MotoGP Assen, Bezzecchi komentuje 2. miejsce
Bezzecchi tak skomentował swój dzisiejszy wyścig w Assen:Nieźle poszło – powiedział Sky Sport MotoGP – i jestem szczęśliwy. Wiedziałem, że będzie trochę szybszy z medium, więc spodziewałem się, że tak będzie. Z tego powodu jestem bardzo szczęśliwy. Z trudem wyprzedziłem Bindera, presja też wzrosła. Miałem problem z rowerem, posikałem się i myślałem, że mnie przelecą. Motocykl bardzo wibrował, zrobiłem siedem okrążeń przetrwania i musimy zrozumieć, co się stało. Mimo wszystko super weekend„.

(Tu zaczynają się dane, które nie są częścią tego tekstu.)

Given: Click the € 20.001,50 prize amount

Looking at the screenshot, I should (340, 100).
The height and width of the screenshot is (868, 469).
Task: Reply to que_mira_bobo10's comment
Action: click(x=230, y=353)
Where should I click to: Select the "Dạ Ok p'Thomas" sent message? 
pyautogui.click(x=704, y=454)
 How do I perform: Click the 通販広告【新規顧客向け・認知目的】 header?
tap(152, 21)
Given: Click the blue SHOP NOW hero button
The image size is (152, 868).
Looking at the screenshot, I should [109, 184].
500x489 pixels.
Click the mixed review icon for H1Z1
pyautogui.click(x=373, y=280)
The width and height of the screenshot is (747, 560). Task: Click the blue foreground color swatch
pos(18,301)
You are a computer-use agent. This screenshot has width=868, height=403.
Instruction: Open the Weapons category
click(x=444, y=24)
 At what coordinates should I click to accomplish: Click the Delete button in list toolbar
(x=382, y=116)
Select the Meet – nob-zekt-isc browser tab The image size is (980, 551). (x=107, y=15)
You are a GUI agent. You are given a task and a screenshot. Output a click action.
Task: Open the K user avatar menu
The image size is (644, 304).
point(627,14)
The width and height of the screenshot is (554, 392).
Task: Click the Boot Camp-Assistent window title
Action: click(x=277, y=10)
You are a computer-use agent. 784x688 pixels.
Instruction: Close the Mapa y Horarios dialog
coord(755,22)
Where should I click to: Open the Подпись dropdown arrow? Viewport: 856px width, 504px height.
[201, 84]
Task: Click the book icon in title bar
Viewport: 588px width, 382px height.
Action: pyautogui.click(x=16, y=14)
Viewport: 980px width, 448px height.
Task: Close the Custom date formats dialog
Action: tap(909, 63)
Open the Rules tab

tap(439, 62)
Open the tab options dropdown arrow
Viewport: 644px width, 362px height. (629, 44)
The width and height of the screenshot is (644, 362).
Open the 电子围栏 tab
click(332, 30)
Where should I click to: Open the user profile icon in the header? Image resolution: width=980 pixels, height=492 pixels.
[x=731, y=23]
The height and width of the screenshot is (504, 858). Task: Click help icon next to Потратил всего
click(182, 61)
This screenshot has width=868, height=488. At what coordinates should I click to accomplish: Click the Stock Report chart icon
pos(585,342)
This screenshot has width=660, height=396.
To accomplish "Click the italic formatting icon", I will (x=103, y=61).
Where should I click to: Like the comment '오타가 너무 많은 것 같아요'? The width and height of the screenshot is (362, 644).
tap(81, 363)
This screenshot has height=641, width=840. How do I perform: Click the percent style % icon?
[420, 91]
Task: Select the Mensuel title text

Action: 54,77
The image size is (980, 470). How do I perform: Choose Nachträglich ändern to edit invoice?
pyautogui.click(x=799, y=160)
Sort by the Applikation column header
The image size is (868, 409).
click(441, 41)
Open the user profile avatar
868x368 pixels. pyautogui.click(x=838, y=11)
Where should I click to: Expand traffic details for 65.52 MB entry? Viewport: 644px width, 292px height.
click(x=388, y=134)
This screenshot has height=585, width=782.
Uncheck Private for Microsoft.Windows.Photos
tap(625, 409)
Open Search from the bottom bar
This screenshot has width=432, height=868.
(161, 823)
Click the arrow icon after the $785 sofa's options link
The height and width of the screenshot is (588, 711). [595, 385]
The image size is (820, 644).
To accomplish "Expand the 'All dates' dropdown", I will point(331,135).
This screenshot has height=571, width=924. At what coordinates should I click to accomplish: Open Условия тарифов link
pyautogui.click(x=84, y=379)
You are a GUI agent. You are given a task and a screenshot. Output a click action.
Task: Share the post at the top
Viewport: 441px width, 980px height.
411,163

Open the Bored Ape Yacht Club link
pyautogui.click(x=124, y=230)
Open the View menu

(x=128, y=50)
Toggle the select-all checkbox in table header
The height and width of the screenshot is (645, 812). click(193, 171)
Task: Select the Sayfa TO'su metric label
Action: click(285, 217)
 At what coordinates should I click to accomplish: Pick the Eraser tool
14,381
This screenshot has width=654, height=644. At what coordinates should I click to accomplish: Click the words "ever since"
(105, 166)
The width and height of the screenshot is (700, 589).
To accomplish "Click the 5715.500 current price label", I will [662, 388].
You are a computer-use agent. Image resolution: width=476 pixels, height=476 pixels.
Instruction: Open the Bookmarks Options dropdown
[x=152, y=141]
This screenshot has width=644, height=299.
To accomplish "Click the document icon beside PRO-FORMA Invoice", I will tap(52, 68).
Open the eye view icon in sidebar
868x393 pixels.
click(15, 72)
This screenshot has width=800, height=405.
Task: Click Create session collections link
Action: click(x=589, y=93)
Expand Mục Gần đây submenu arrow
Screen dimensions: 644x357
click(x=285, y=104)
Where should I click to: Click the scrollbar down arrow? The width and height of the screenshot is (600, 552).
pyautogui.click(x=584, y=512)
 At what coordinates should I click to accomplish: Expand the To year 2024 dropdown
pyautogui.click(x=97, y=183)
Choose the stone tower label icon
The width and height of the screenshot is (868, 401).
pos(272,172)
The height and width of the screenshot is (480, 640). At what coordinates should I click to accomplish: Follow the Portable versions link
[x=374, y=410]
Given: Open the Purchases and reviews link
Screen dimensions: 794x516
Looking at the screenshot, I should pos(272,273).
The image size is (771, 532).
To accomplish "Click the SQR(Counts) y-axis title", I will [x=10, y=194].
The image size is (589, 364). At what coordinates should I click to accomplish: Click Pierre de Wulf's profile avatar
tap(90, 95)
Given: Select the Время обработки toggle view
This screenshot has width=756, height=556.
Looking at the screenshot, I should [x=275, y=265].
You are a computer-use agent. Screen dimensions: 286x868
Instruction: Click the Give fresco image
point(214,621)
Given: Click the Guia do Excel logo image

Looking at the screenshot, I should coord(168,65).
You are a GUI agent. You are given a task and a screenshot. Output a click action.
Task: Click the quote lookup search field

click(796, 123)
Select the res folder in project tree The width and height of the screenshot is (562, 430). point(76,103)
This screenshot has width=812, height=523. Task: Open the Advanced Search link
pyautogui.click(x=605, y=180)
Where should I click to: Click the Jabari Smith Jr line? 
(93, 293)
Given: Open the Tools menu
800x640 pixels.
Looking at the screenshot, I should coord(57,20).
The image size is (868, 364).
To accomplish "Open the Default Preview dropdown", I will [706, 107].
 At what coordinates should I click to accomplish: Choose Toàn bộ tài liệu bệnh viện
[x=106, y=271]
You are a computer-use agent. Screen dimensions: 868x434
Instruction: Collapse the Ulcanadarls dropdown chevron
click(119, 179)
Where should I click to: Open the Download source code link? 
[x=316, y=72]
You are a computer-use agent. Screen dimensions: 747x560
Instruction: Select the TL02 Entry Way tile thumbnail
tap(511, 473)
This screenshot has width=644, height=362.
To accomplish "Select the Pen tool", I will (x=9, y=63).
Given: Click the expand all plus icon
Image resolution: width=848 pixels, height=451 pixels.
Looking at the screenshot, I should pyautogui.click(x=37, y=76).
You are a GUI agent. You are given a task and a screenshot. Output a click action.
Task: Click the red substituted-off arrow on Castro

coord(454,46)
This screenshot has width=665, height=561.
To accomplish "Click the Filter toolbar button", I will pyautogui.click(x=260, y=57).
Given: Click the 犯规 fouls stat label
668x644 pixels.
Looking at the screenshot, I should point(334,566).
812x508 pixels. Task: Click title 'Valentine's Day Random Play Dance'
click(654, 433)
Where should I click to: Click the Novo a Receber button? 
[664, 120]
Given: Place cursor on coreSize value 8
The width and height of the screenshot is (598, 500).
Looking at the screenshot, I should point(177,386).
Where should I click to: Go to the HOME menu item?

Zawodnik z Romanii jest bardzo zadowolony z tego, jak potoczyły się sprawy na torze TT Circuit: „Bawiłem się dobrze, ten utwór to przyjemność. Motocykl czuł się naprawdę dobrze, zespół był dobry i od razu miałem świetne wyczucie„.
Marka rośnie
Bezzecchi dojrzewa, a wraz z nim także zespół Mooney VR46: „Pomiędzy podium w 2022 roku a tym weekendem pomiędzy jest wiele wyścigów, w których mogłem zdobyć doświadczenie, dorastałem i zespół rósł. Znaleźliśmy dobre relacje w garażu, naprawdę uważam ich za swoich przyjaciół i to robi dużą różnicę„.
Przed wejściem na podium powiedział Bagnaii, że zakładając miękką oponę z tyłu, oszukałby go ponownie. Następnie wyjaśnił: „Żartuję, nie da się tego wiedzieć. Ze średnią jeździsz lepiej, ale rower trochę więcej się kręci i zarządzanie nim jest trudniejsze. Z miękkim nie wiem jak bym sobie poradził, było gorąco i może to było ryzyko. Nie chciałem marnować weekendu na ryzykowny ruch„.
Bezzecchi w ekipie VR46 z fabrycznym Ducati?
Po wyścigu Gigi Dall’Igna przyznał, że Bezzecchi zasługuje na fabrycznego Ducati, bo dobrymi wynikami na to zasługuje. Do tej pory mówiło się o przejściu do zespołu Pramaca w miejsce Johanna Zarco, ale mógłby też zostać w zespole Mooney VR46 i mieć lepsze traktowanie techniczne. Trwają prace nad tym.
Bezzecchi skomentował słowa Dall’Igny potwierdzające jego przemyślenia na temat 2024 roku: „Jestem szczęśliwy i dumny, dziękuję mu. Chciałbym zostać tutaj z fabrycznym Ducati, zawsze lubiłem moich chłopaków, niezależnie od motocykla. Są kluczem do wszystkiego, bez nich nie byłbym w stanie robić tych rzeczy„.